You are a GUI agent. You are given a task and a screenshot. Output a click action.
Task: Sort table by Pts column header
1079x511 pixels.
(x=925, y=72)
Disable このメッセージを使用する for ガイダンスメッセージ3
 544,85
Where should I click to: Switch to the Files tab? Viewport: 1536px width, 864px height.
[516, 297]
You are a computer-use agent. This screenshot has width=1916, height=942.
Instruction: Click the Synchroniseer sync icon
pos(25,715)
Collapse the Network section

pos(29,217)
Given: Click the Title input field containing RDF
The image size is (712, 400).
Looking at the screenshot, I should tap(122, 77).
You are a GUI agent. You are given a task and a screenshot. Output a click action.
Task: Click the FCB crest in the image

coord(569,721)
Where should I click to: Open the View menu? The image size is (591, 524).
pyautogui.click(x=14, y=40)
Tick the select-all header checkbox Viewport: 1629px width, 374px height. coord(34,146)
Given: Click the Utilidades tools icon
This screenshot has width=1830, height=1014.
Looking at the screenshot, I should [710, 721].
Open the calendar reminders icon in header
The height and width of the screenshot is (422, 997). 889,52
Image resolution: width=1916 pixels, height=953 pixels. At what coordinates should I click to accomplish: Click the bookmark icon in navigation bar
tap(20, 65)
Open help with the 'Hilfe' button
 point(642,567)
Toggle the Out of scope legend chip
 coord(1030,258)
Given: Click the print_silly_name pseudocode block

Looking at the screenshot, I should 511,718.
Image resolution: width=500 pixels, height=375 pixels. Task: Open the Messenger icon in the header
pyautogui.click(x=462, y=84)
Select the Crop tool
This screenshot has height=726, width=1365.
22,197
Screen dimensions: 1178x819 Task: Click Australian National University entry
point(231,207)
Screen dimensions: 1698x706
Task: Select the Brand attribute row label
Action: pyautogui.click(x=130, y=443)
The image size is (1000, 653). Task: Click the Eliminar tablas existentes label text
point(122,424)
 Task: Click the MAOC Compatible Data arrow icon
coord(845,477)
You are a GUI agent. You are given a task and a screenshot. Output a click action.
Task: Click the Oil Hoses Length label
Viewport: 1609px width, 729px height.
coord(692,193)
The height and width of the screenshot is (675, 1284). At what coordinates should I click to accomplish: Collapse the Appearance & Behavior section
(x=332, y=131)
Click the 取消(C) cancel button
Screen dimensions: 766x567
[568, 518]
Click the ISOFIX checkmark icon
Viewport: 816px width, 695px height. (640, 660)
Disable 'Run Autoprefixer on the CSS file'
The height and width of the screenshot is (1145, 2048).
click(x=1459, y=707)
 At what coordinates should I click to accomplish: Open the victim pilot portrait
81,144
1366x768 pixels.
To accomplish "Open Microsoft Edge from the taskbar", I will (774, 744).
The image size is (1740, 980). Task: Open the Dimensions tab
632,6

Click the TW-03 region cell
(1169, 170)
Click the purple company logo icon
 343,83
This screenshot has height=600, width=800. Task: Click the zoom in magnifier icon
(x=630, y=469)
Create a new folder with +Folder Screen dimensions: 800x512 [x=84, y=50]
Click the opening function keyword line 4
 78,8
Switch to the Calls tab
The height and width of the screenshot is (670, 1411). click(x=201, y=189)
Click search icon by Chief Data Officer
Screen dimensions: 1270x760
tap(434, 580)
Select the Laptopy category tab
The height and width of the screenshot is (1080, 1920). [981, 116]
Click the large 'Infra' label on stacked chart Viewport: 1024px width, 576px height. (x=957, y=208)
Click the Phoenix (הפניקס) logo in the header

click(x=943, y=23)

- **PROBLEM DESCRIPTION**
Please gather each line of the records above that contains the word "resolution" and copy it in full. Match case exactly.

- **EXERCISE RESPONSE**
Image resolution: width=1916 pixels, height=953 pixels. At what coordinates should I click to accomplish: Click the bookmark icon in navigation bar
Image resolution: width=500 pixels, height=375 pixels. Task: Open the Messenger icon in the header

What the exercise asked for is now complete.